Marketing assistant professor Kimberlee Weaver was sitting in a crowded airplane, awaiting take-off. After a two-hour wait, passengers had to disembark and switch aircraft. “Many were visibly irritated,” she said.
Seeking to make up for the inconvenience, the airline offered the following gift packet: a $35 discount coupon for future travel; an amenity coupon for a meal, premium beverage, or mileage bonus — and a 25-cent phone card.
The latter, amounting to about five minutes of free long-distance calling, “looked quite cheap,” Weaver recalled thinking at the time. “It may not even be enough time to arrange alternate transportation, given the two-hour delay.”
Weaver, whose research interests are in social cognition, social perception, and consumer welfare, couldn’t help contemplating the situation in terms of her occupational expertise.

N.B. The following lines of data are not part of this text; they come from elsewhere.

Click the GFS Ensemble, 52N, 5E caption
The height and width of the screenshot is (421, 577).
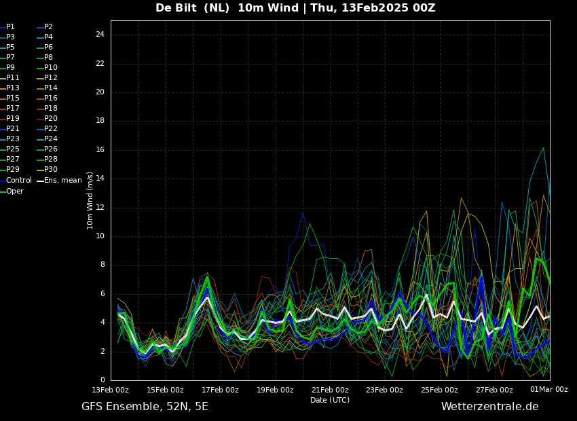click(x=145, y=407)

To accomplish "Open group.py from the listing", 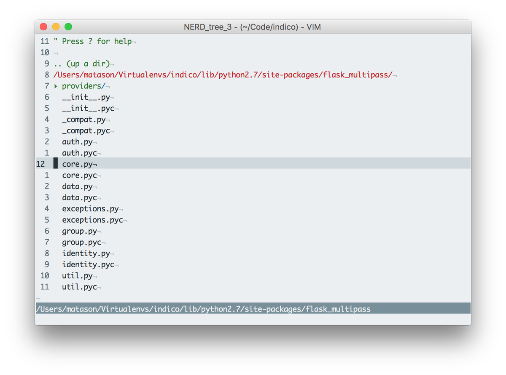I will pos(78,231).
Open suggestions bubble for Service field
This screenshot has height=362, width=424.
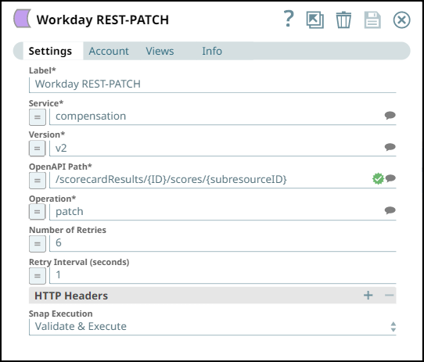(x=390, y=116)
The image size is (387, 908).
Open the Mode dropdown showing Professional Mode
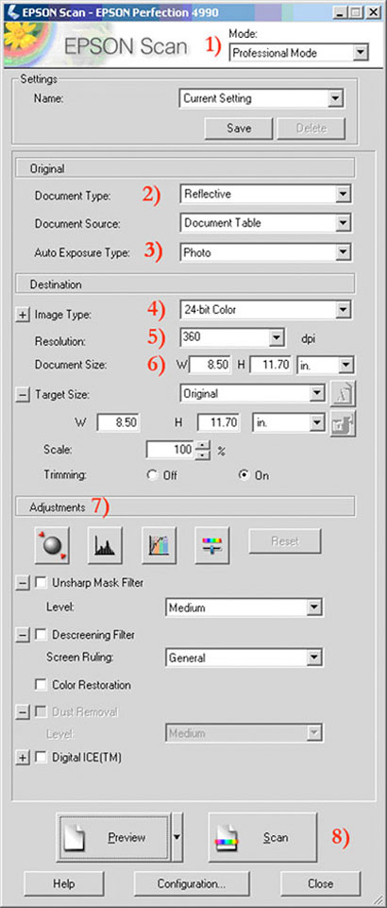coord(298,53)
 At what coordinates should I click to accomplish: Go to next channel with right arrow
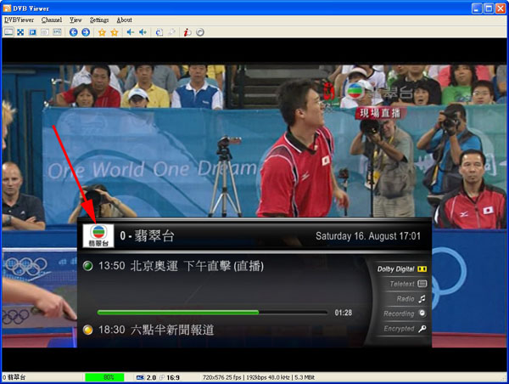point(86,32)
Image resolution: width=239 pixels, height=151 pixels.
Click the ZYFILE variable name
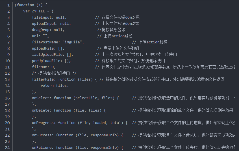(38, 11)

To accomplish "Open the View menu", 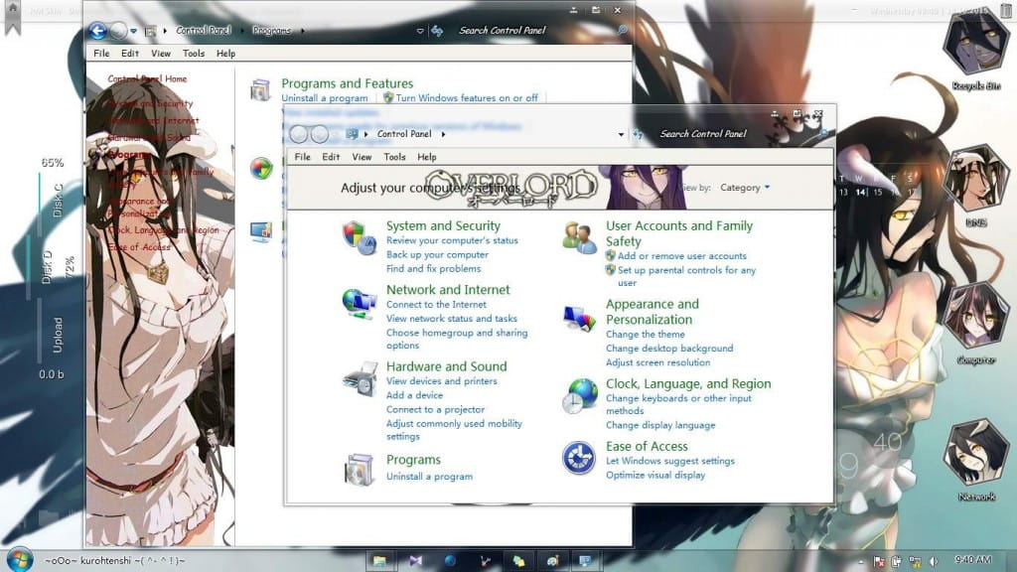I will click(362, 157).
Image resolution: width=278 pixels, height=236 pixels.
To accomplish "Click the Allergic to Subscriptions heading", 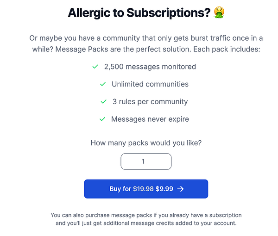I will click(x=139, y=13).
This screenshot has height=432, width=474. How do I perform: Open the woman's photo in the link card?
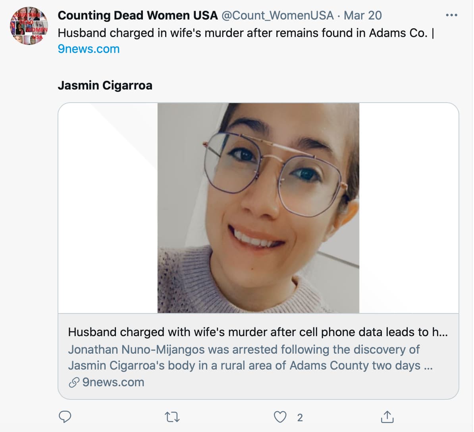[x=258, y=208]
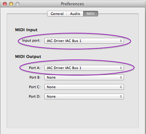
Task: Click the Port D up-down arrows icon
Action: [121, 96]
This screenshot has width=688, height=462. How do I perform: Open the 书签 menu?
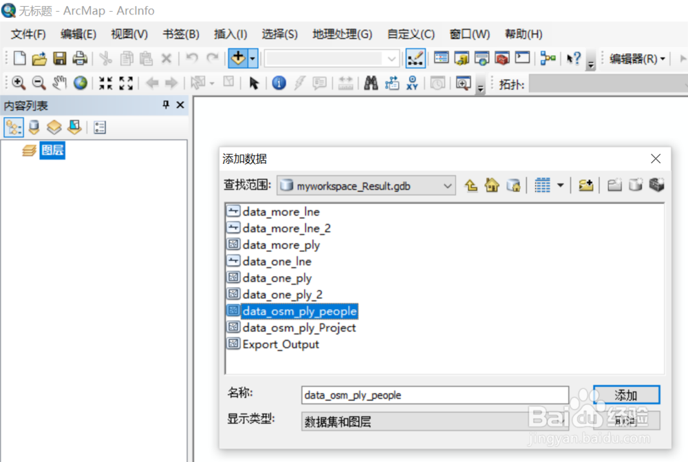(x=180, y=34)
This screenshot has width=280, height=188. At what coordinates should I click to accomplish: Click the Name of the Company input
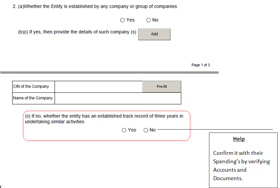click(118, 98)
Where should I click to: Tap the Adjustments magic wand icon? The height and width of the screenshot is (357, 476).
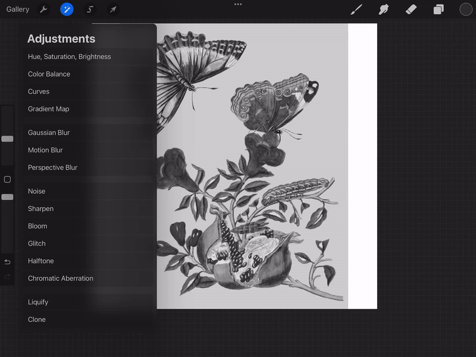point(67,10)
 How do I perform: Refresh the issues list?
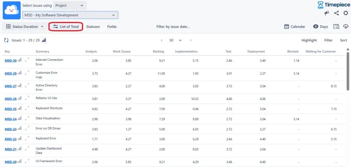coord(6,40)
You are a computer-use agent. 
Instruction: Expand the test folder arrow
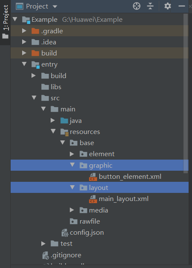pyautogui.click(x=43, y=244)
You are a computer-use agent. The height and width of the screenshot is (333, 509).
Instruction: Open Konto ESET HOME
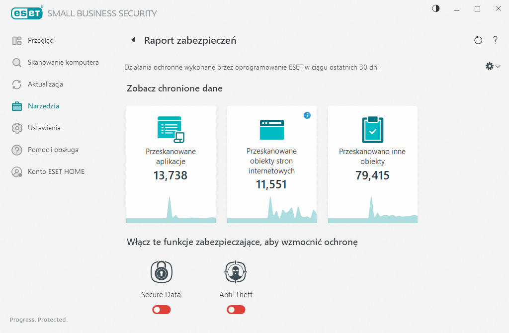click(x=56, y=171)
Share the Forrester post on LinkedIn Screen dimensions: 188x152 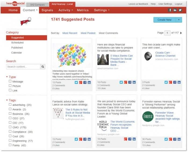pyautogui.click(x=179, y=139)
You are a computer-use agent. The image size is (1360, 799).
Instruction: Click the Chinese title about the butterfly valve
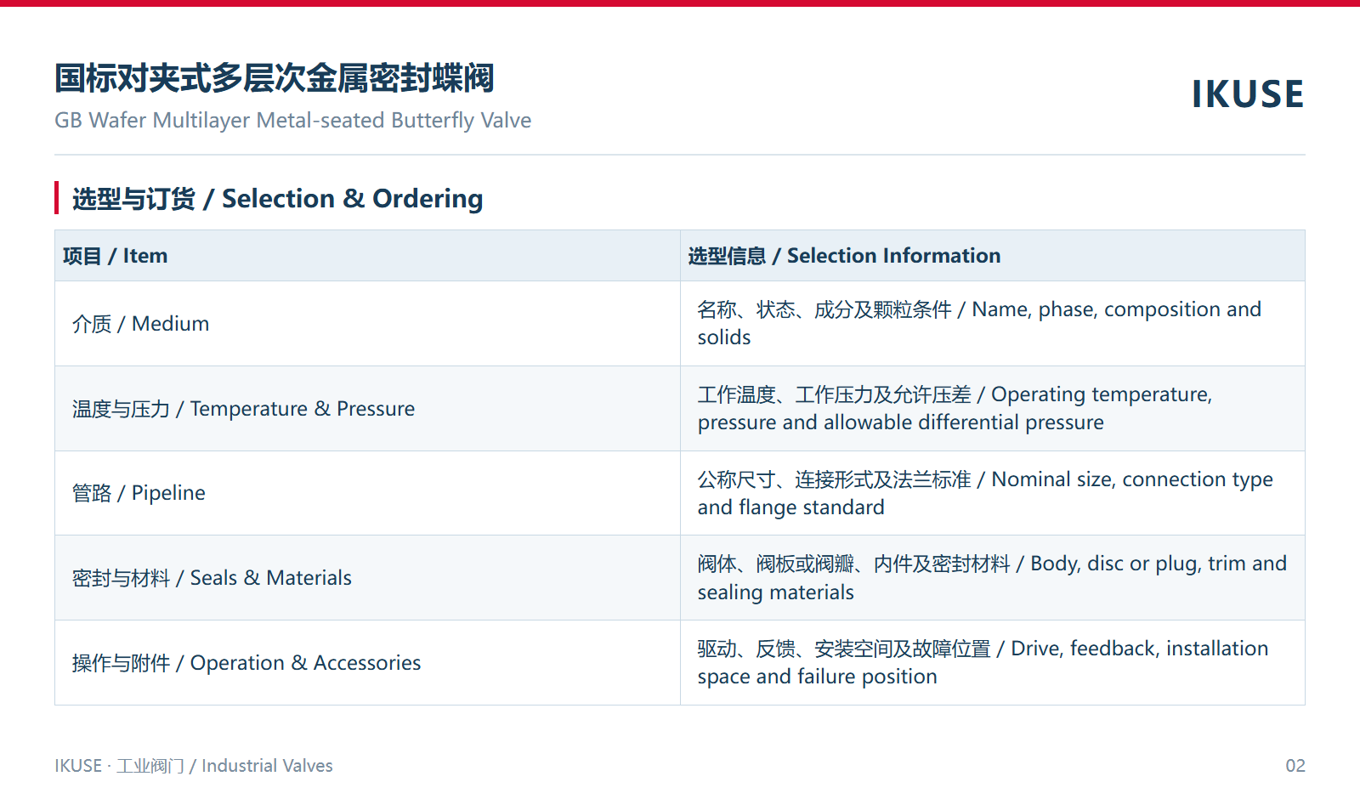click(275, 78)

Is it possible, she wondered, that the airline believed the 25-cent phone card would enhance customer evaluations of their damage-control efforts, but that it actually detracted from customer perceptions of the coupon package as a whole? “Could one of the world’s largest airlines be spending thousands of dollars each year on phone cards and inadvertently be hurting rather than helping their image?”
The phone card, she thought, was a good example of a research question that she and two other scholars were examining: Do companies or individuals presenting information correctly anticipate how the information will be combined in the minds of those who evaluate them? “It’s an important research question that previous studies have left open.”